Slashdot Mirror


Simplified Disk Encryption Coming to GNOME

An anonymous reader writes "David Zeuthen of Red Hat has been working on adding encrypted volume support to HAL. The result is an infrastructure that is being developed to make working with encrypted volumes easier. David has published a screenshot documenting his work on his blog. The bottom line: attach a properly encrypted volume and the system will prompt you for a password and automatically mount it."

3 of 83 comments (clear)

  1. For tech-savvy users there's already been solution by CRCulver · · Score: 4, Interesting

    These developments will bring file security to many non-technical users, but for the nerds out there there have already been practical solutions for some time.
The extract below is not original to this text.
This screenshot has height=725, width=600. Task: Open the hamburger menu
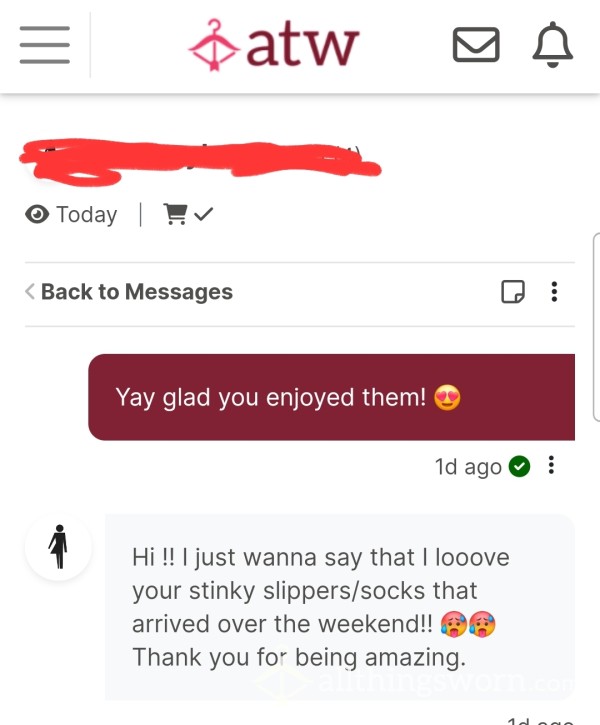point(45,45)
    I've been keeping the hard disk of my Linux encrypted with twofish for over three years now (see the description of this encryption method in Bruce Schneier's magisterial Applied Cryptography ). Swap is encrypted with a random key generated on each boot-up. At first I used the old cryptoloop method, but as soon as the kernel support was there I switched to the crypto device-mapper target. I never noticed any performance penalties: this is a very efficient solution.

  2. Re:They're not writing a new file system.. by dzeuthen · · Score: 2, Interesting
    Also notice his screenshot still shows the USB key not being mounted 'sync'. Sigh. That so needs changed. One thing at a time I guess. :)

    Actually the new thing is the 'flush' mount option that don't wear out flash drives and destroys performance like 'sync' does. Someone at SUSE wrote an experimental 'flush' patch for vfat and it seems possible to do for other file systems too. It will go upstream and some point...

  3. Re:I think my information is safe enough without i by amliebsch · · Score: 4, Interesting
    I heard a fascinating report on NPR this morning about how even though so many options for email and file encryption are coming available, very few people actually use them. Even the big privacy advocates who encourage people to use encryption, it turns out, don't use encryption very much. I think a large part of it is because people don't actually think their data is worth encrypting. The other part of it is that the infrastructure is not ubiquotous enough or simple enough to make it worthwhile for everyday use.

    In any case, the story is definitely worth a listen.

    --
    If you don't know where you are going, you will wind up somewhere else.